News

EgyptAir Black Boxes Found

by Abby Johnston

Update: Egyptian officials have denied reports that the black box was found.

Search crews have reportedly found black boxes for the crashed EgyptAir flight near the spot where they discovered debris and human remains from the wreckage. According to CBS News on Saturday, their sources in the Egyptian government said that the multiple black boxes found on Saturday belong to the plane, which plummeted into the Mediterranean this week, killing all 66 people on board the flight from Paris to Cairo. The black boxes, plus data that investigators have already received from transmissions, could shed more light on what caused the crash.

The so-called black boxes, or data recorders for the plane, can often help investigators determine what caused the crash. Though CBS is reporting that its sources have confirmed the black boxes have been located, Egyptian officials and airline spokespeople have not similarly confirmed the story. Egyptian officials say that if a black box was found, the public would be notified immediately.

This news comes right after French investigators said that data sent from the plane indicates that there was smoke on board the aircraft, possibly coming from the engine. The data, which, according to CBS, shows snapshots of the engine performance as the flight goes on, is another key part of the puzzle to understanding what happened to the plane.

KHALED DESOUKI/AFP/Getty Images

Although the data from the engine does indicate that smoke was on the plane, the French Bureau of Inquiry and Analysis cautions that it is still too early to interpret what caused the crash. The bureau told the AFP on Saturday:

The BEA confirms that there have been ACARS messages sent by the plane indicating that there was smoke in the cabin shortly before the break in data transmissions.
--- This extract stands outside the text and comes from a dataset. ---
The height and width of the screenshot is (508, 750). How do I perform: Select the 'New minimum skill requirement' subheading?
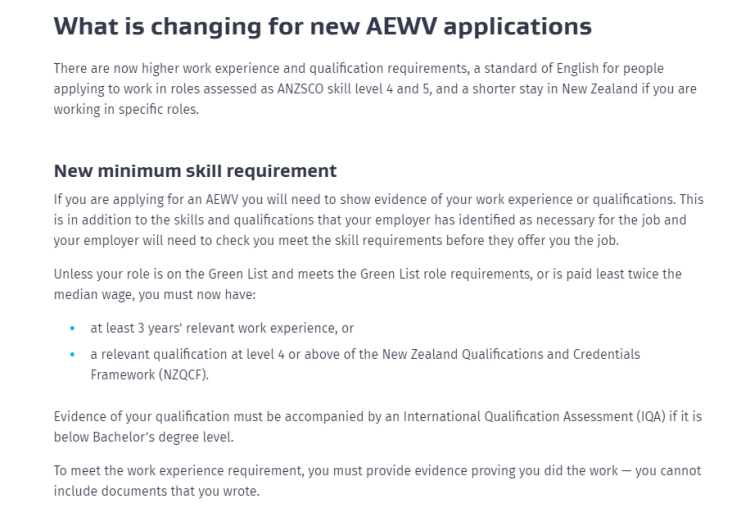pyautogui.click(x=195, y=171)
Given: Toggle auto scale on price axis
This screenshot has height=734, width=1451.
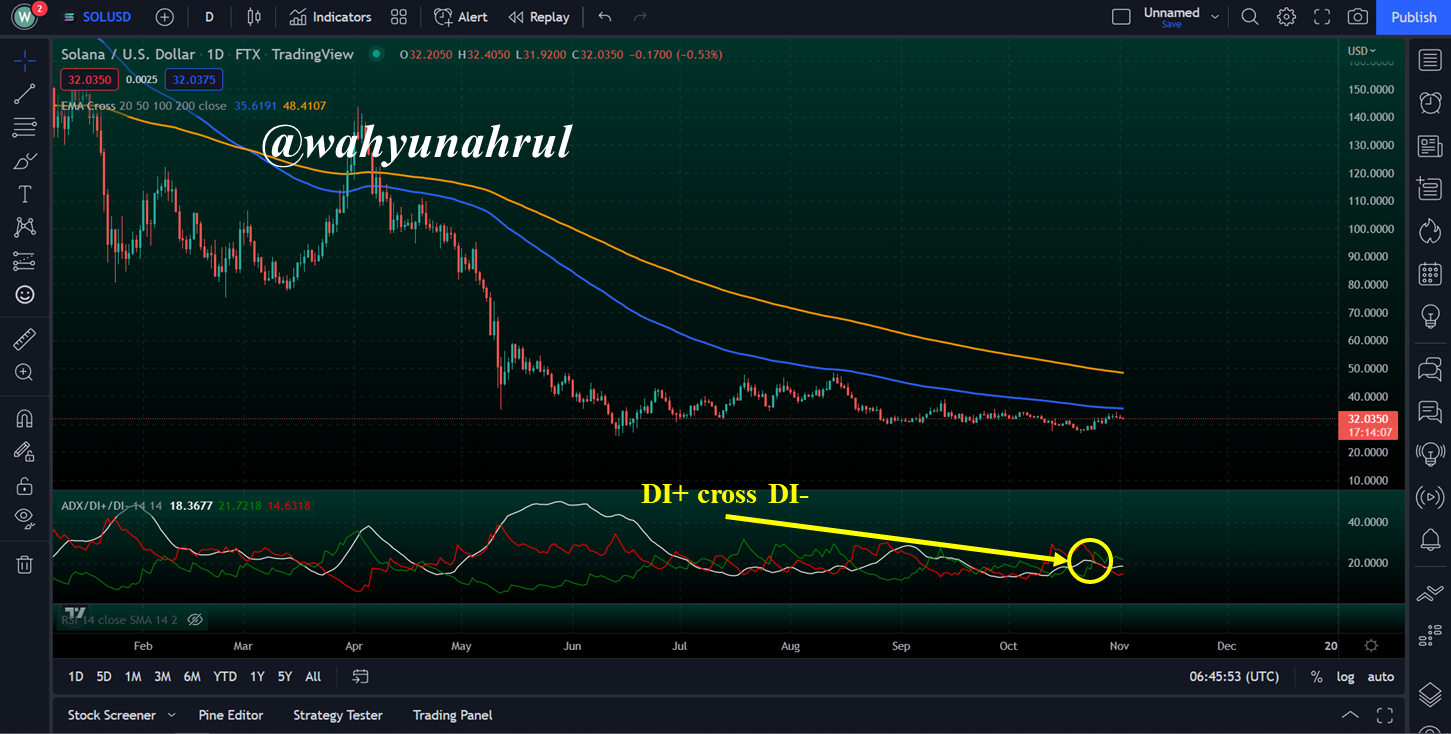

It’s too early to interpret and understand the causes of the accident until we have found either the wreckage or the [flight data and cockpit voice] recorders.

This latest tragedy has raised a lot of questions about the efficiency of black boxes to transmit and record flight data. As with other plane crashes over water, it is often a lengthy and difficult deep-water search to recover the flight data recorders, which provide the best data for understanding what happened. Experts have called for streaming data from the plane, so real-time updates could be used to understand what went wrong. As CBS notes, the search to recover black boxes from a crash in Brazil took two years and cost $40 million, and the black boxes from a crash over the Indian Ocean were never recovered.